Я, кажется, призабылся и плыл сквозь ласковую тёплую дремоту; вспоминалась летняя рыбалка на родных Еравнинских озёрах, потом – моя маленькая дочь, по которой я скучал, даже если расставался на день; потом в дремотном воображении стал нарождаться рассказ об этой рыбалке… и вот тут услыхал истошный матерный крик Гаврилыча…
Верно баят добрые люди, что и на старуху бывает проруха: пока Гаврилыч удил возле меня, с крайней лунки вороны украли чуть ли не с десяток рыбин и перетаскали к себе в прибрежный лес. Одна ворона как раз и греблась к чернеющим листвякам, держа в клюве хариуса, который взблёскивал на ярком, но холодном солнце.
Матерясь на чём свет стоит, размахивая медным сачком, каким вычерпывают ледяное крошево из лунок, потрусил наш старик оборонять оставшихся хариусов и долго потом клял ворон и весь их варначий род до десятого колена и суетливо пихал оставшуюся рыбу в крапивный куль. А варначьи птицы, как он их в сердцах окрестил, всё кружили и кружили над его бедовой головой или похаживали рядом, подскакивали, будто носимые ветром, да, кося лукавыми цыганскими глазами, каркали. Сначала благодарно: «Кар-р-р, Гавр-р-рилыч, благодар-р-рствуем!..» Потом властно и настырно: «Кар-р-р, кар-р-р, Гавр-р-рилыч, Гавр-р-рилыч р-р-рыбы, р-р-рыбы!..»

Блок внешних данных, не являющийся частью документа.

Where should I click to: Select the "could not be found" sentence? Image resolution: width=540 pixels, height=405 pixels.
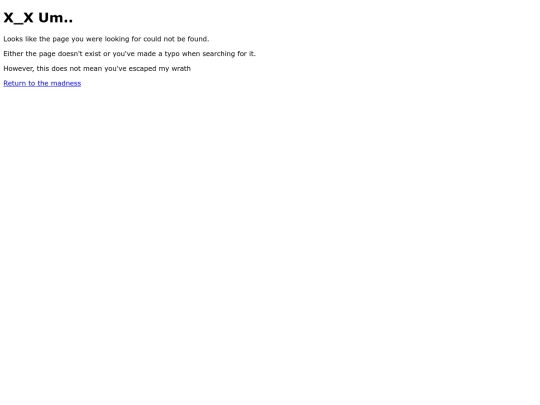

Что уж греха таить, тут я повеселел, даже оттеплил, глядя на Гаврилыча, который ругался с воронами и казал им то кулак, то яростный кукиш, потому что ворьё изловчилось и с другой лунки упёрло пару рыбин. Наконец Гаврилыч устал лаяться, пристыдил ворон и даже пушнул в них снежным комом, но чёрные птицы, словно дворовые куры, просящие зерна, ходили за ним по пятам, провожая от лунки к лунке.
Ловили Гаврилыч с Карнаком, ревниво косясь друг на друга, – кто кого переудит, а мы с Котом зарились на фартовых рыбаков, томили душу. Приятель мой, житель Ушканьих островов, с которым мы крутили беспроклые мушки, поудил с утра и, плюнув в лунку, уехал домой на мотоцикле. Кот начал злиться, и тогда Карнак сунул ему свою самую, как он побожился, рабочую мушку и посадил на самую рабочую лунку; и пошёл тот тягать хариусов, пока не оборвал крючок после резкой, заполошной подсечки. Карнак побурчал, но оторвал от сердца ещё одну мушку, тоже вроде ходовую. Вообще, у рыбаков такое в заводе, чтобы каждый сам беспокоился о своих удах, и у редкого можно выманить ту же мушку прямо на рыбалке. И не жадность тут вроде, а рыбачье суеверие – и суеверие давнишнее.
Я каким-то дивом всё же выдернул пару хариусов-задохликов, и как отрезало – видимо, только и плавали в Байкале две дурные рыбёшки, сдуру и сослепу клюнувшие на мою уду. Верно рыбаки посмеиваются над собой: дескать, на одном конце червяк, на другом дурак…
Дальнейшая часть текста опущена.